> _Dataset_:
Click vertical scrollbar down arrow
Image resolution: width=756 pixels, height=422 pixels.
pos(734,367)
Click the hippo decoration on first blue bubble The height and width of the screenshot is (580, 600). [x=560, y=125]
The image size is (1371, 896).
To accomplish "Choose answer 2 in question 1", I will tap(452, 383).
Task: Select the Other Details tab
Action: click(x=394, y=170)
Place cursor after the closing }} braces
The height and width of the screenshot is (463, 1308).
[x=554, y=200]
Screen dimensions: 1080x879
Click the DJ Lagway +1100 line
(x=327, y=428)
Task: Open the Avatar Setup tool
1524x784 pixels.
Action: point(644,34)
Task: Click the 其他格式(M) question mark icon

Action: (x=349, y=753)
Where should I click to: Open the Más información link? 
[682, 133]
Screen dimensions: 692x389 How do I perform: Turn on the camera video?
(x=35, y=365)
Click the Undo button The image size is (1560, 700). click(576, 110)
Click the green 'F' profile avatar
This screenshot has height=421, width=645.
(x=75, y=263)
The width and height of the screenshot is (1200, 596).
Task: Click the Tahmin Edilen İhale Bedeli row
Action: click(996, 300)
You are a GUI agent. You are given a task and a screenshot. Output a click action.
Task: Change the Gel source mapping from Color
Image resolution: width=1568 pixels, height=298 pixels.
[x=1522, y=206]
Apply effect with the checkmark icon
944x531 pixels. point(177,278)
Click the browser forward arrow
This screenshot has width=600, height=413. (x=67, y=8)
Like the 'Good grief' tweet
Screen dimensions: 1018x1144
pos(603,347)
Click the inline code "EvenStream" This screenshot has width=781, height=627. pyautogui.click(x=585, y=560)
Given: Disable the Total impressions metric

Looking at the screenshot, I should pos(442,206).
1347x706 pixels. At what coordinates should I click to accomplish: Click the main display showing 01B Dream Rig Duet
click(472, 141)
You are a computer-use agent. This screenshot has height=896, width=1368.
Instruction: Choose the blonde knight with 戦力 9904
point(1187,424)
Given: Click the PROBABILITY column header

> _Task details_:
For the records above, state the count of lines where "agent" appears, without any other text.

> _Solution_:
2